Passarono le ore, all’inizio aveva deciso di creare un maglioncino ma qualcosa gli aveva fatto desistere, passò quindi per un cappello ma alla fine la sua scelta ricadde su una sciarpa e nodo dopo nodo questa si formava e puntualmente si disfaceva, lasciandolo vagamente perplesso. Dopo un paio di ore di lavoro, davvero Sherlock non riusciva a comprendere perché risultasse piuttosto un dannato maglione rispetto alla sciarpa che aveva previsto, ma insomma non si lamentava più di tanto e mentre stava finendo il suo “bellissimo” lavoro, come una furia entrò John. Con ancora il borsone tra le braccia, alternò numerosamente lo sguardo tra il maglione/sciarpa e la faccia attonita di Sherlock che ancora non si capacitava del fatto di essere stato appena scoperto con le mani nel sacco, perché l’ingenuo consulting detective sperava di finire il regalo e nasconderlo sotto il cuscino ma il suo ritorno l’aveva lasciato confuso. Cercò di nascondere abbastanza inutilmente il regalo ma questo venne acchiappato dalle mani leste di John che si era avvicinato. Non ebbe il tempo materiale di spicciare qualche parola che gli saltò addosso e disse: «Non pensare che non voglia delle scuse ma ho talmente bisogno di te che non ce la faccio davvero…» e lo baciò.

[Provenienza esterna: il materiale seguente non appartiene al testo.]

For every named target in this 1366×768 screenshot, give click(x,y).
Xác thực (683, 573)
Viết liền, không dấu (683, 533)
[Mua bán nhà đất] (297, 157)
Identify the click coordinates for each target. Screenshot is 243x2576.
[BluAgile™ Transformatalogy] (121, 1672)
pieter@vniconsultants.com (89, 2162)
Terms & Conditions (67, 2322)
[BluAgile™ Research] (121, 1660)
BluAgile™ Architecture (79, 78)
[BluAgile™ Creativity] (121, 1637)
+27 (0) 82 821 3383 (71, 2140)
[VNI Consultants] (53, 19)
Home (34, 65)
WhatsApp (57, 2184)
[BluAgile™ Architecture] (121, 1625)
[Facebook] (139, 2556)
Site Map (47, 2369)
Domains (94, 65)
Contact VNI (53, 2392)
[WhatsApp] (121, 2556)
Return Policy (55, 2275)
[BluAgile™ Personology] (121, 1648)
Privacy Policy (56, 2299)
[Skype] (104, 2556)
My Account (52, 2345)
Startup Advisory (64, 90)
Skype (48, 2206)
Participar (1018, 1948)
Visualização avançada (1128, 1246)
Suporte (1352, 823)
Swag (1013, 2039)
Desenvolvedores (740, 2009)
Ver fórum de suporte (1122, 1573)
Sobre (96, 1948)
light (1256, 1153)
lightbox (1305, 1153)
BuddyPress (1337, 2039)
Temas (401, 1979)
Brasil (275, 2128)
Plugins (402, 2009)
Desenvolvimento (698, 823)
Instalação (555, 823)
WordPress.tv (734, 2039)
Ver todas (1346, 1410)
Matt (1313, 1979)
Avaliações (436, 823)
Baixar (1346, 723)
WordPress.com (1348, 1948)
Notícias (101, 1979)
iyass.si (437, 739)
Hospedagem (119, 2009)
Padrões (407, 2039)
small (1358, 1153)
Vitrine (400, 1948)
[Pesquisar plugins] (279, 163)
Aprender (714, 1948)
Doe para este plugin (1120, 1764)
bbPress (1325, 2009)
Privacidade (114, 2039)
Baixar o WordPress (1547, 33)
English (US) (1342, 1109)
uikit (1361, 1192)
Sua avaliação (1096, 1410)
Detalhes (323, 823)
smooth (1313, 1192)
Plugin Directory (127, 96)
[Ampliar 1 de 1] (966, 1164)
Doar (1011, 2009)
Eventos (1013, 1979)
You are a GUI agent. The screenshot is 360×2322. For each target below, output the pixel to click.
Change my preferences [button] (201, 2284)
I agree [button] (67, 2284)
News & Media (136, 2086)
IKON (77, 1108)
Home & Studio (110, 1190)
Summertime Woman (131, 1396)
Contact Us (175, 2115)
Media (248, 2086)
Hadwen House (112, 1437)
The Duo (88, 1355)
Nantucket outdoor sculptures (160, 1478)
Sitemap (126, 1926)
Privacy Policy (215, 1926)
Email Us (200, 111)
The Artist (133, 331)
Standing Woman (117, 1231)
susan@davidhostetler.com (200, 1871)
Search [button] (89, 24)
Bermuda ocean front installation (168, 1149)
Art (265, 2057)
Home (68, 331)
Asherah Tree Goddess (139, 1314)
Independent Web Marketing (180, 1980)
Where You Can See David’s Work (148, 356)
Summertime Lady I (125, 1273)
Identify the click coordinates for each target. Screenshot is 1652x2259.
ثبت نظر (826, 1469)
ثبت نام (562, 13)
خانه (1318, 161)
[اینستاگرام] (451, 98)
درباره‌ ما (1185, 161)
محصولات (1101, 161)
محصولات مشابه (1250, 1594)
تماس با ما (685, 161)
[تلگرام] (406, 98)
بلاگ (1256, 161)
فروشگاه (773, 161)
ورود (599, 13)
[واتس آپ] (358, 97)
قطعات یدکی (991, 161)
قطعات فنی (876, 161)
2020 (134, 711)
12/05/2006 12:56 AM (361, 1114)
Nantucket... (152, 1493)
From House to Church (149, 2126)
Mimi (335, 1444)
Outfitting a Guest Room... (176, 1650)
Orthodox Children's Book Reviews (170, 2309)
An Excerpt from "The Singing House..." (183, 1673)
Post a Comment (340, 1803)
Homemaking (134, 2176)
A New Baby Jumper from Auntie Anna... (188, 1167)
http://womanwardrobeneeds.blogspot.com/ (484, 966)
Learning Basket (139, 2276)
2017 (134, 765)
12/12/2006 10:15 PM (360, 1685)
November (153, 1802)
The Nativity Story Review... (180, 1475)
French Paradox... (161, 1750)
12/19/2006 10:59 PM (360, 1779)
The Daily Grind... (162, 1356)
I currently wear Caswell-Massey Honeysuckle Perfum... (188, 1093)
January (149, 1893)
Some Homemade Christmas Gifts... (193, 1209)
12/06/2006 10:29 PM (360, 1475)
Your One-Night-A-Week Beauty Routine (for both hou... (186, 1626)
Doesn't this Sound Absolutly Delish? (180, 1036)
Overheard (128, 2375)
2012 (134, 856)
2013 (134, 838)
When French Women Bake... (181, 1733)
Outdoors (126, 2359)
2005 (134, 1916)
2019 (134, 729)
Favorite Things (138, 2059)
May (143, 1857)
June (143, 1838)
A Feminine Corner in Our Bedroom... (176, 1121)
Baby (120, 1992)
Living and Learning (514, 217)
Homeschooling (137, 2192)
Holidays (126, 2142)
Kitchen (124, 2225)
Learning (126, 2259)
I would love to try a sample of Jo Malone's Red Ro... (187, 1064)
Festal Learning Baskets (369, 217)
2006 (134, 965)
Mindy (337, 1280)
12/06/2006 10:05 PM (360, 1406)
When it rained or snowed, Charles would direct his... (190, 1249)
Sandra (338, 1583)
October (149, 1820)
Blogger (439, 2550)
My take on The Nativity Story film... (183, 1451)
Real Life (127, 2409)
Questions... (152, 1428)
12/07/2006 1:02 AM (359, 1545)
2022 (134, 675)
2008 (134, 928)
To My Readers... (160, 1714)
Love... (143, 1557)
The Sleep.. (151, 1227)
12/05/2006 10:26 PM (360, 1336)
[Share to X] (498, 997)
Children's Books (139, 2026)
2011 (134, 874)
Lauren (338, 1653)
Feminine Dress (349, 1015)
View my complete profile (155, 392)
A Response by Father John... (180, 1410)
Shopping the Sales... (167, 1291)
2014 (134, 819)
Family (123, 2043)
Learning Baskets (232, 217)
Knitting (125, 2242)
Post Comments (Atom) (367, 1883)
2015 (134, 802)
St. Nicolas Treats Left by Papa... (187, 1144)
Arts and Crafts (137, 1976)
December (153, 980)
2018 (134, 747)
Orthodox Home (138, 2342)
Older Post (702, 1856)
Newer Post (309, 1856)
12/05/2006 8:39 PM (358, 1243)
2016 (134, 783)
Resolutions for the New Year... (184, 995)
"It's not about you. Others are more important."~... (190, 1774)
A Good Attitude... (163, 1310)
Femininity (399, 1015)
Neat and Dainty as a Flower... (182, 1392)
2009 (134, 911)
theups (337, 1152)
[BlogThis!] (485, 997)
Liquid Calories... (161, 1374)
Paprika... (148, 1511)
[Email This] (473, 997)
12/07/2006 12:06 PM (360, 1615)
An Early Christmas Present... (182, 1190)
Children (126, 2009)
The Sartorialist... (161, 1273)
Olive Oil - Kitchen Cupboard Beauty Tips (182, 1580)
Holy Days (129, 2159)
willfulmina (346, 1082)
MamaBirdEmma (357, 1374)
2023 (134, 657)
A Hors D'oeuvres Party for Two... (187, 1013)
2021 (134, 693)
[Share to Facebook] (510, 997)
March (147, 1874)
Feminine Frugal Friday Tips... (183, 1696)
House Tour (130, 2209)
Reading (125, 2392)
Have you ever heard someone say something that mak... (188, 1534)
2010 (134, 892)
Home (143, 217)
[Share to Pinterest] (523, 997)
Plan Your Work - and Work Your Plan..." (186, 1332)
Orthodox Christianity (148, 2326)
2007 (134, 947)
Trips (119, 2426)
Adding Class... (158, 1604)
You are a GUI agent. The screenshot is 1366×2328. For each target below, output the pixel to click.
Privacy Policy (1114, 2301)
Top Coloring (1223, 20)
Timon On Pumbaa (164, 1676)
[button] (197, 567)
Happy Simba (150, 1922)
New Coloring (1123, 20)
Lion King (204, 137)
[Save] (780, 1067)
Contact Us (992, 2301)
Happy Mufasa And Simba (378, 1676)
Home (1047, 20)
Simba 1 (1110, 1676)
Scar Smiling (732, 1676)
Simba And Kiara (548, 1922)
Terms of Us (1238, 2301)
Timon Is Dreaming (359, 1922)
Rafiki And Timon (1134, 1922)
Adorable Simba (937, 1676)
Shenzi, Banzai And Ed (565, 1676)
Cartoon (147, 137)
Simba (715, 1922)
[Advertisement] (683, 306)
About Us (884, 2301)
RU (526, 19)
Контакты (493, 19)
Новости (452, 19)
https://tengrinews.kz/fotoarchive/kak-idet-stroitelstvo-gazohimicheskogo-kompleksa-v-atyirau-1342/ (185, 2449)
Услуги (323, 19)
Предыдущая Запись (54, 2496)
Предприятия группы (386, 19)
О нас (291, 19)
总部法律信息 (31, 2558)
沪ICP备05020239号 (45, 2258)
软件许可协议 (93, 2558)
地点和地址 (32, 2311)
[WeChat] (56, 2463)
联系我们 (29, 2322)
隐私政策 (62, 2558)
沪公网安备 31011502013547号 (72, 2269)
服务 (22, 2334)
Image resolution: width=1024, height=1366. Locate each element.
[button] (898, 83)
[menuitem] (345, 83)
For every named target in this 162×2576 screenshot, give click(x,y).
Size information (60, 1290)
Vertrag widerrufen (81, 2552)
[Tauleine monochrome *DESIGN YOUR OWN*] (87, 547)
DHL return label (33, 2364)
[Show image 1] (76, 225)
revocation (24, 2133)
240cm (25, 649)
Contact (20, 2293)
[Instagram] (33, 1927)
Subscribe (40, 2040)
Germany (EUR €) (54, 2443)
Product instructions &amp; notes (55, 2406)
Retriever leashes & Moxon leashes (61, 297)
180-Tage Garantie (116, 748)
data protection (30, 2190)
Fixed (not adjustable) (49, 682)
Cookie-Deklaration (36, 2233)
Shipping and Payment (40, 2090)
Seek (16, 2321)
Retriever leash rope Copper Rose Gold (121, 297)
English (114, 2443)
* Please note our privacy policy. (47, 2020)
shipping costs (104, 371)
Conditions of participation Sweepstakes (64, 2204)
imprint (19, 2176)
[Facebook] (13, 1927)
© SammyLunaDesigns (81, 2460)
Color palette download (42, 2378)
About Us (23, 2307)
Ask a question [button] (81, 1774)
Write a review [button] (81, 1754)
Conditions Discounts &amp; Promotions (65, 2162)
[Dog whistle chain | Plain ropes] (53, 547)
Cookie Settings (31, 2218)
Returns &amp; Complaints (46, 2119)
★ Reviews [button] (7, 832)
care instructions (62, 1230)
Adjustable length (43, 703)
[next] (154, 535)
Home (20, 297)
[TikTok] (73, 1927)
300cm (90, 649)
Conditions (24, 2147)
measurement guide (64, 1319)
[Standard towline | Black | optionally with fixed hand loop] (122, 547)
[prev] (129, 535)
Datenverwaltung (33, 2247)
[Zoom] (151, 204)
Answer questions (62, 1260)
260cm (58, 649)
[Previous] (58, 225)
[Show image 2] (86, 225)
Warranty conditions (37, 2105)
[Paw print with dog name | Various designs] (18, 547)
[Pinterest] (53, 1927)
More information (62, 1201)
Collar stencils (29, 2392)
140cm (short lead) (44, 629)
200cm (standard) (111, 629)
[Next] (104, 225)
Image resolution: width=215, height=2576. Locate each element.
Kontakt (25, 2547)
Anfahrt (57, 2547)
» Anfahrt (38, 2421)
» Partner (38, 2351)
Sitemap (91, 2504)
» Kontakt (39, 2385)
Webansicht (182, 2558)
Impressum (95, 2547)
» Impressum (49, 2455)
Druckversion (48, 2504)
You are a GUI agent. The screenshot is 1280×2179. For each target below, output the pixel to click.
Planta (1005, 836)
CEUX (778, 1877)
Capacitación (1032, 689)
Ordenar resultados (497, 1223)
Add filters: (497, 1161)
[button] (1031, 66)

Non fu un bacio particolarmente appassionato, le lingue si muovevano lente come se quel giorno di distanza fosse stato così lungo da disabituarle all’altra presenza, si solleticavano e si succhiavano con dolcezza alternata a forza. Mentre il bacio continuava entrambi si sfilarono velocemente i pochi vestiti, poiché quasi già al limite, la frizione doveva essere maggiore, la pelle nuda doveva stare a contatto per dare maggior piacere. John fece del suo meglio per resistere per prepararlo almeno un po’ ma non è che Sherlock aiutasse molto, gemeva di continuo minando la sua resistenza quindi John prese i suoi glutei sodi e iniziò a leccarlo lì, lo fece arrivare all’orlo dell’orgasmo più atroce e poi lo penetrò con una sola spinta, e Sherlock venne. John però voleva farlo godere di più quindi lo stuzzico di nuovo, ma Sherlock si sentiva decisamente esausto quindi gli sussurrò uno scusa per tutto e strinse forte i suoi glutei mentre stava facendo un’altra spinta e questa era talmente inaspettata che John si riversò nel corpo senza quasi rendersene conto.
Entrambi si accasciarono vicino al divano, esausti a causa dei potenti orgasmi che si erano provocati, con ancora lo sperma che colava un po’ dappertutto si addormentarono con entrambi parole di scuse e dichiarazione d’amore eterno e imperituro sulle labbra.